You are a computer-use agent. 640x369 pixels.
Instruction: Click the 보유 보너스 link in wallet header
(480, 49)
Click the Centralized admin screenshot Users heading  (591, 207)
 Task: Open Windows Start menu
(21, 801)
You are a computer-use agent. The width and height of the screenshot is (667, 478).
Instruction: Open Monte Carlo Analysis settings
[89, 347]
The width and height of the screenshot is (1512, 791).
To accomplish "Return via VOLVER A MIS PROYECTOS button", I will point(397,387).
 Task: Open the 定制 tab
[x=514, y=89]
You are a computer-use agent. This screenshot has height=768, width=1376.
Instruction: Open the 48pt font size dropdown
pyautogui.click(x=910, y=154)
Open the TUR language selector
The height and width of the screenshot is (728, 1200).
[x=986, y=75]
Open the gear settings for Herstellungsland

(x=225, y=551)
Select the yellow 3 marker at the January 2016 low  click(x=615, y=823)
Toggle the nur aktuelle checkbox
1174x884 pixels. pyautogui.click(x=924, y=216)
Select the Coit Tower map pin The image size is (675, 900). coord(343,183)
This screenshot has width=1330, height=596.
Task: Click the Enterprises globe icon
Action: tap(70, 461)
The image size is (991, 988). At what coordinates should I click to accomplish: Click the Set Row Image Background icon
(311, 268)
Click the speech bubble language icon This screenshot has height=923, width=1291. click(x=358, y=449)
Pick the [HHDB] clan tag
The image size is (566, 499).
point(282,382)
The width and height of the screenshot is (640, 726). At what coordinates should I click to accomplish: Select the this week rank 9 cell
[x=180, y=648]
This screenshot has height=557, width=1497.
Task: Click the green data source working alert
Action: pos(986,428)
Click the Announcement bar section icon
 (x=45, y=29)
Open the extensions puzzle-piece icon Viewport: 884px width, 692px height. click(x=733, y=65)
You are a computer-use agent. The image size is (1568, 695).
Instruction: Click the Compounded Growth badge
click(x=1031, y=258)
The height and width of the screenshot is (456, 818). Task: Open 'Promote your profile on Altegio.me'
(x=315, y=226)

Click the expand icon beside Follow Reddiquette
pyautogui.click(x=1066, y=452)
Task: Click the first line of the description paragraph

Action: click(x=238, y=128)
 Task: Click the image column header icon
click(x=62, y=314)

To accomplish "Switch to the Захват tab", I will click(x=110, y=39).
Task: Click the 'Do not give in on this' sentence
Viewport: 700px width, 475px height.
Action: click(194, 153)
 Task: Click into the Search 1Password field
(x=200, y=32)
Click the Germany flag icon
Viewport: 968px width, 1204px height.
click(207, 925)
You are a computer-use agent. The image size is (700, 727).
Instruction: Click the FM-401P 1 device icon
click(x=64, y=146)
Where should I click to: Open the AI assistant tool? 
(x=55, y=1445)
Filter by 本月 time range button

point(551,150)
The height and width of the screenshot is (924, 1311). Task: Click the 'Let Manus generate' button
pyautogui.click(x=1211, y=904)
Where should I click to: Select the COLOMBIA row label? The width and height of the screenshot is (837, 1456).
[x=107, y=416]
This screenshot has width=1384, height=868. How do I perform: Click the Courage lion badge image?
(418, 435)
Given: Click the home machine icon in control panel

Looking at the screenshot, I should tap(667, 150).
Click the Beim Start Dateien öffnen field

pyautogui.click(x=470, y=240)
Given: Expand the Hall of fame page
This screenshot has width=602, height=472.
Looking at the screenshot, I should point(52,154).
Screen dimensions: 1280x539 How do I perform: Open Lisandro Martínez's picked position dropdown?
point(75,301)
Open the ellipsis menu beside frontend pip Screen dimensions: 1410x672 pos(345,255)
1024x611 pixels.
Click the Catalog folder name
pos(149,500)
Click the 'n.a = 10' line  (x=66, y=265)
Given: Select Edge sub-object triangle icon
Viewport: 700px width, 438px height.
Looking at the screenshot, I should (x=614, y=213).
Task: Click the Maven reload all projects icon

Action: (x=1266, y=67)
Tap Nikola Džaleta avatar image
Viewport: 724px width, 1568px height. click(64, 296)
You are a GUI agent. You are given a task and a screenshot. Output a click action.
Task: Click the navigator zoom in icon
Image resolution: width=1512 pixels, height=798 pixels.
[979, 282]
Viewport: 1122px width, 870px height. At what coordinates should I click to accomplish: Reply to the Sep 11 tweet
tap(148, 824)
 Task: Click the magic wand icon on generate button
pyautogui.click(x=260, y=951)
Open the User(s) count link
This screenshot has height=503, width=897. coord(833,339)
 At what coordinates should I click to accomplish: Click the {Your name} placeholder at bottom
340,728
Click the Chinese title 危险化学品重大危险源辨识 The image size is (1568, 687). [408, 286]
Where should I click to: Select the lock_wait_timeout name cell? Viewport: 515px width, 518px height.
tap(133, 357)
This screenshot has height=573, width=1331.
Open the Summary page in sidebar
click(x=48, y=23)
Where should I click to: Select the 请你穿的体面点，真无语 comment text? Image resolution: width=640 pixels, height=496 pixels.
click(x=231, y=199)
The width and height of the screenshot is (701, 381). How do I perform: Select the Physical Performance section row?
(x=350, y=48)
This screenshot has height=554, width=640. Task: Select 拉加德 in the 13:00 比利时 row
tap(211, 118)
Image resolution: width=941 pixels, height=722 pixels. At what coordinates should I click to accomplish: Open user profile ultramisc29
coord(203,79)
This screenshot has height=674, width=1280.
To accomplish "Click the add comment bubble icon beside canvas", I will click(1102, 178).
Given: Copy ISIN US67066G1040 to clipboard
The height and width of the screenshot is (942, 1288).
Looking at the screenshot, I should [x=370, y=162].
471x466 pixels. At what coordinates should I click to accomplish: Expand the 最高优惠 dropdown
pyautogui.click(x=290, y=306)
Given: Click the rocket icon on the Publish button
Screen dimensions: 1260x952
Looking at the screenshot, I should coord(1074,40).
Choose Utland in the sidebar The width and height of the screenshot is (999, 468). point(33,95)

·····

▶ _TASK DESCRIPTION_
Your answer should hold every line of the entries that contains the string "agent".

▶ _SOLUTION FOR THIS PROBLEM_
You are a computer-use agent. 640x369 pixels.
You are a computer-use agent. The width and height of the screenshot is (667, 478).
You are a computer-use agent. This screenshot has height=768, width=1376.
You are a computer-use agent. The image size is (1568, 695).
You are a computer-use agent. The image size is (700, 727).
You are a GUI agent. You are given a task and a screenshot. Output a click action.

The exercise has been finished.